§ **PROBLEM DESCRIPTION**:
Reproduce verbatim the records from the line containing "Given: Click the 申請調額 blue button" through the end of the records, both ends included. Omit the pictures from the output.

— start RAW DATA —

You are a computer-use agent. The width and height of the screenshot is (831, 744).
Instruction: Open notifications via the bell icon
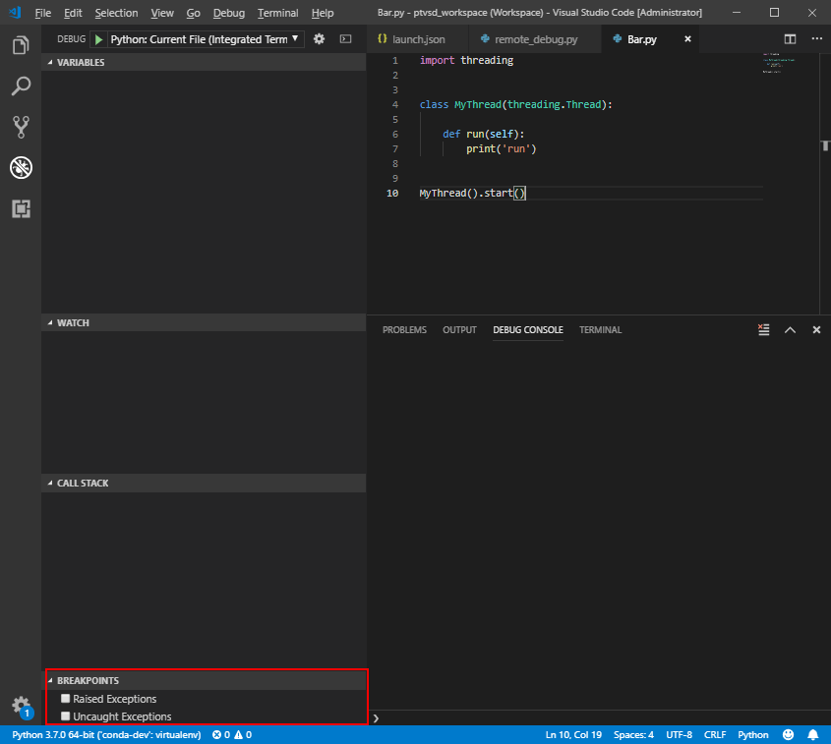(x=812, y=734)
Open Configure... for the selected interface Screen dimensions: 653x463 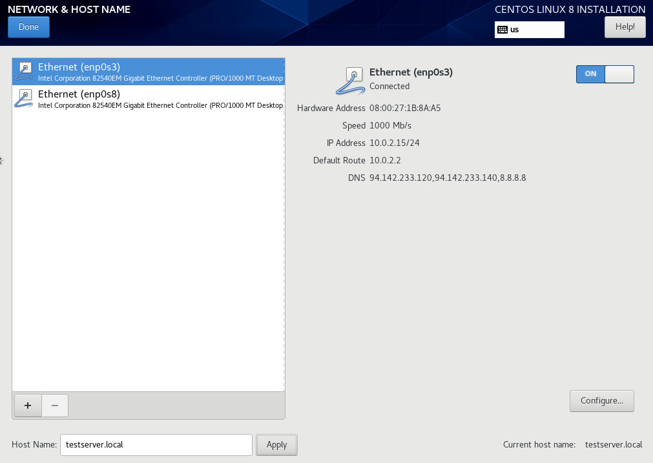click(602, 401)
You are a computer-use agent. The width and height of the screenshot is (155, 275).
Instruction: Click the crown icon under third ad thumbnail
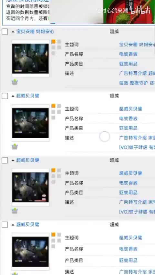coord(15,211)
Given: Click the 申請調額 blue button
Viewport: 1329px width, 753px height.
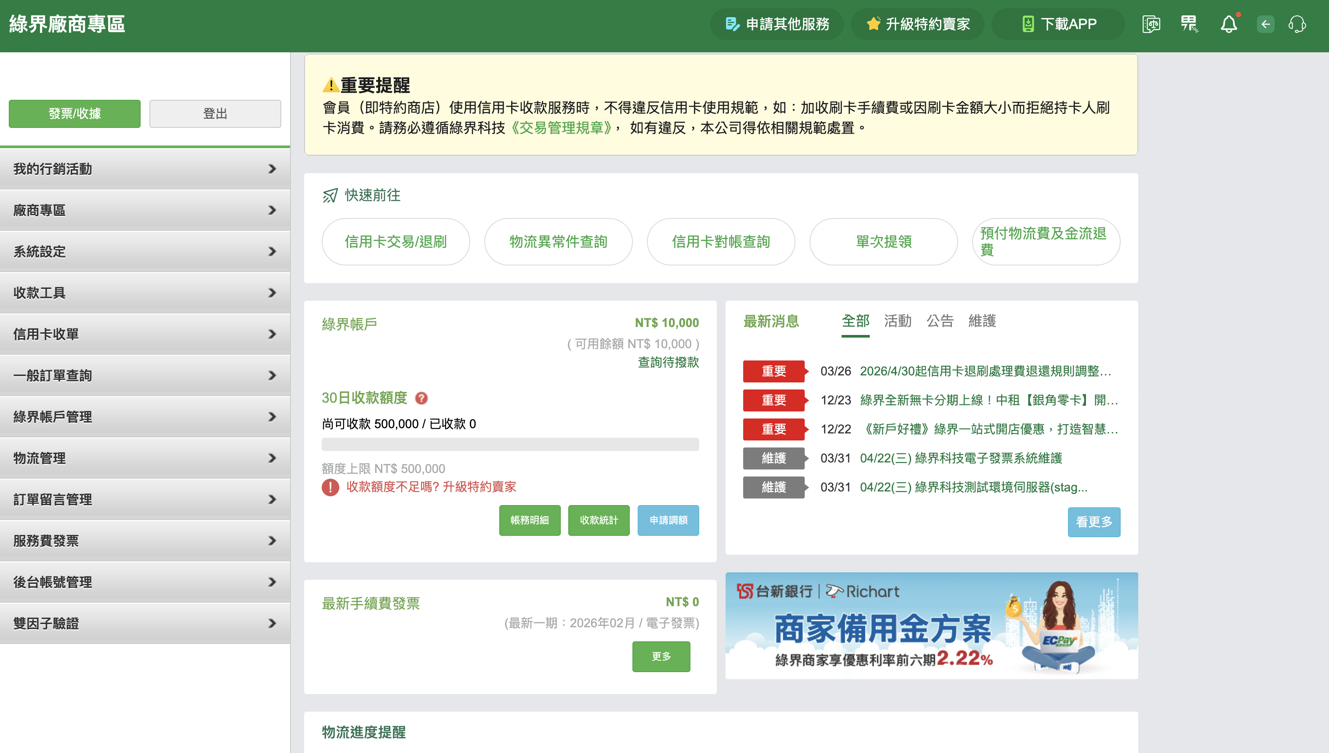Looking at the screenshot, I should pos(668,520).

— end RAW DATA —

§ **RESPONSE TO THIS TASK**:
Given: Click the 申請調額 blue button
Viewport: 1329px width, 753px height.
Looking at the screenshot, I should pos(668,520).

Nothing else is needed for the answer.